My earliest memory is of a book. I would have been about three or four as I remember my brother being in his pushchair. A couple of years ago I mentioned this to my mother and described the book. It was taller and narrower than average, and had eight small square pictures on each page - two across and four down, each with a sentence or two under the picture. My mother said it sounded very like 'The Robber Foxes', which had been my favourite book as a toddler, and the one I always wanted my dad to read at bedtime.
What makes a great story?
For me the magic ingredient is that I need to care. Care about the protagonist, and what happens to them. I've started books that didn't make me care, but I don't usually finish them. What is the point of reading to the end if I don't care whether the character lives or dies.

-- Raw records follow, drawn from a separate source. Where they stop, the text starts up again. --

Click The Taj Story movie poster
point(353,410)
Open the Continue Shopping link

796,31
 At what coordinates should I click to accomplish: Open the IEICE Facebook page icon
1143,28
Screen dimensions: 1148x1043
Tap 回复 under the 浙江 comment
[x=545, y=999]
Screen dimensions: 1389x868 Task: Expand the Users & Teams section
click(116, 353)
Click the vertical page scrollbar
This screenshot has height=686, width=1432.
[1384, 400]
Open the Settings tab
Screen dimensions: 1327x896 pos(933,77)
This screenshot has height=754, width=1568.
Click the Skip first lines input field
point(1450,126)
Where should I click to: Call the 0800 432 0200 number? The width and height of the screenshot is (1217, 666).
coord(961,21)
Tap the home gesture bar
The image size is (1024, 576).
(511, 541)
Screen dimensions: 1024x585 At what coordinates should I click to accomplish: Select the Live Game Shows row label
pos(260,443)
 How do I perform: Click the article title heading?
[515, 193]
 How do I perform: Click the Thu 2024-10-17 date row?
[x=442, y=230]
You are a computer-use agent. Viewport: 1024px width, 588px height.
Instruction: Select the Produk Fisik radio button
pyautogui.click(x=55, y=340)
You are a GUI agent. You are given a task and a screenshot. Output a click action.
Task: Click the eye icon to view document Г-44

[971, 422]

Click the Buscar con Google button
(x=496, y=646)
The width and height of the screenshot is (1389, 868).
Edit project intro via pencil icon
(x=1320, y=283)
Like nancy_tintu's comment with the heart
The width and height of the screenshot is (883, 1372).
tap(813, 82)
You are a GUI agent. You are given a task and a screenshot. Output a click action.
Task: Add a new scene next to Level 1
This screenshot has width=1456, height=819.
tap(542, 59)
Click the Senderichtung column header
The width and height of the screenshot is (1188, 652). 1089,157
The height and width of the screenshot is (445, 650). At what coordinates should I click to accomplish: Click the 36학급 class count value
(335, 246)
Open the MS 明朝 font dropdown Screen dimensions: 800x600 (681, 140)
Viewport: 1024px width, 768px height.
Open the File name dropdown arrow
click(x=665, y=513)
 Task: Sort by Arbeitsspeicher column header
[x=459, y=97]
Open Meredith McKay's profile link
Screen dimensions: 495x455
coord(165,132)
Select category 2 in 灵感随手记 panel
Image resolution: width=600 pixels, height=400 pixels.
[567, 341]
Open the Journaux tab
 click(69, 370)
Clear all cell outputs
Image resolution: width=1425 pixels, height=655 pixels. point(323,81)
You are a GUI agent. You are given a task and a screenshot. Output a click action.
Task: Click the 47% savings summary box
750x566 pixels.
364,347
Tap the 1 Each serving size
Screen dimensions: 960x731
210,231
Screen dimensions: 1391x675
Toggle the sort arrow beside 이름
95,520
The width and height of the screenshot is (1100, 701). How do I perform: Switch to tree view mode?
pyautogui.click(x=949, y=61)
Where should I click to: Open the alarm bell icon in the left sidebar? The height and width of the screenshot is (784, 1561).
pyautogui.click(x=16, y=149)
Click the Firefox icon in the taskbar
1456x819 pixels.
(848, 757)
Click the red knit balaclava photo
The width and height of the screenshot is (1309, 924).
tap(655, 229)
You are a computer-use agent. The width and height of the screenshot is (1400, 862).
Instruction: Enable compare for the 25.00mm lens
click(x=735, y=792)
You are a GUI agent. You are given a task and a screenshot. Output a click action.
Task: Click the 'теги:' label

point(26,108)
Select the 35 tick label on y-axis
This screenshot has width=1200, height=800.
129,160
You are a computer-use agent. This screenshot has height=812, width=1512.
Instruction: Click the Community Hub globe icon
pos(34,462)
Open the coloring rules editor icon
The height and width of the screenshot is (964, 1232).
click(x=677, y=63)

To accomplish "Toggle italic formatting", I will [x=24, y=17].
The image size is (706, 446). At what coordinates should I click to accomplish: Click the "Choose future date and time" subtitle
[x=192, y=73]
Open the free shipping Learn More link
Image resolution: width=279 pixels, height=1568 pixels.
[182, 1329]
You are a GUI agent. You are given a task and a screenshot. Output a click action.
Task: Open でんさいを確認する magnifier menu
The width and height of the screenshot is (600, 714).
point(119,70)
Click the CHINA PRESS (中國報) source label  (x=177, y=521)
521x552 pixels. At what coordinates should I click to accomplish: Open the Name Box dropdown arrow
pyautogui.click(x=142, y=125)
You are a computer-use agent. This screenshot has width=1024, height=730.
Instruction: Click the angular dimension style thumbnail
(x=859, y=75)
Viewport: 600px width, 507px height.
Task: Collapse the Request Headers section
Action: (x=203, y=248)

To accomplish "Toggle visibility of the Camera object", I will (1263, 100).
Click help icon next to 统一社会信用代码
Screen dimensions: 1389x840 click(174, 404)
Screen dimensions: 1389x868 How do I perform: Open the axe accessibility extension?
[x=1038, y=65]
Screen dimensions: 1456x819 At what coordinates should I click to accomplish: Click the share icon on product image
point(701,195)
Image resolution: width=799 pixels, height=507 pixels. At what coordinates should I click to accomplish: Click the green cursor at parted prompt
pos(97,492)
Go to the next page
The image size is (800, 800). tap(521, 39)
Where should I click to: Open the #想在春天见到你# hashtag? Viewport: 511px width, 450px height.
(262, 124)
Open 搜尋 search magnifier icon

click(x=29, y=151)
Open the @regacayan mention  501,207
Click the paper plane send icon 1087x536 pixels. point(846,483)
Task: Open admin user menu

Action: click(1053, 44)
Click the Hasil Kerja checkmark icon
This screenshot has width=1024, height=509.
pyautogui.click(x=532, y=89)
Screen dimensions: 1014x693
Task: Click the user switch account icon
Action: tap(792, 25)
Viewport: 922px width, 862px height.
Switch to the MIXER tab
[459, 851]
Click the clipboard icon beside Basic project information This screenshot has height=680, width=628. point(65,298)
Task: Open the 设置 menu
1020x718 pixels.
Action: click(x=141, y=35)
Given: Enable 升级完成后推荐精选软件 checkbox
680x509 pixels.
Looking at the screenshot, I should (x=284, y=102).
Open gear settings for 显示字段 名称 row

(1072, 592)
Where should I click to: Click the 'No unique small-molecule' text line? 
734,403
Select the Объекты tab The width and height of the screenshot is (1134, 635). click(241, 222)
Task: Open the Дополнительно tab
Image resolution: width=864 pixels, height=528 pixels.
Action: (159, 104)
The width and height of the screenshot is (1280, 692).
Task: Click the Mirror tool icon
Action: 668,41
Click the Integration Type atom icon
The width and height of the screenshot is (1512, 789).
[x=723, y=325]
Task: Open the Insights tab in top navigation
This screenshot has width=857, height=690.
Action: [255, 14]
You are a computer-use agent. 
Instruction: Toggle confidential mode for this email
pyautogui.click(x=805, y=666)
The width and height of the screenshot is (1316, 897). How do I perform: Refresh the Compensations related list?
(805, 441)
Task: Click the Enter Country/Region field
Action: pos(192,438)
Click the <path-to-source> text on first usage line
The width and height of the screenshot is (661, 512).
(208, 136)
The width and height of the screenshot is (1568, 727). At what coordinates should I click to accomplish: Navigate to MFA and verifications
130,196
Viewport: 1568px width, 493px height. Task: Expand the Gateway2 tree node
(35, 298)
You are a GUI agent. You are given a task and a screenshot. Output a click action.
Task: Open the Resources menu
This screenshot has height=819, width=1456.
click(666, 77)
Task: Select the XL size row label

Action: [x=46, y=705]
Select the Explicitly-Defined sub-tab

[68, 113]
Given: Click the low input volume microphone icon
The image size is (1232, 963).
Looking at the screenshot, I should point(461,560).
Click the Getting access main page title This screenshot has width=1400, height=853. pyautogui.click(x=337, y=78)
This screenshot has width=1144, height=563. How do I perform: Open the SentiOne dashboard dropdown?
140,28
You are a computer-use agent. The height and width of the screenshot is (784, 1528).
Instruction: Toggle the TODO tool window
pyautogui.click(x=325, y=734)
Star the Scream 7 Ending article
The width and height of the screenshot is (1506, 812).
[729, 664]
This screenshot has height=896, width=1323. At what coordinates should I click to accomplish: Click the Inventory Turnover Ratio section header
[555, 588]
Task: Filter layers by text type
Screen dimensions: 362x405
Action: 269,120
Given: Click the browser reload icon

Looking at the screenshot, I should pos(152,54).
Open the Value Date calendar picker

A character must have something that draws me in. I don't mean they have to be the best at everything, that can be a real turn-off, but there must be something in their character that compels me to keep reading. I don't have to agree with their choices, but I do need to understand what drives them and makes them act as they do.
Another thing I hate is when every little thing is pointed out to me, several times. I can work things out myself from clues dropped enticingly along the way, and when I do, it pulls me deeper into the story.
I listened to a good TED talk recently by Andrew Stanton (writer behind Toy Story, WALL-E). He talks about giving people 2 + 2 and not 4 which is a great way of describing it.
One of the things I learned as a trainer is that if you have an important piece of information, a statistic etc. that you want people to remember, then make them work for it. Don't drop it into the presentation among a lot of other information - ask them to guess the percentge of people who were…. Or the amount of…
We are far more likely to remember it, or become involved in the story when we are using our problem solving skills, and when we are involved with characters we care about.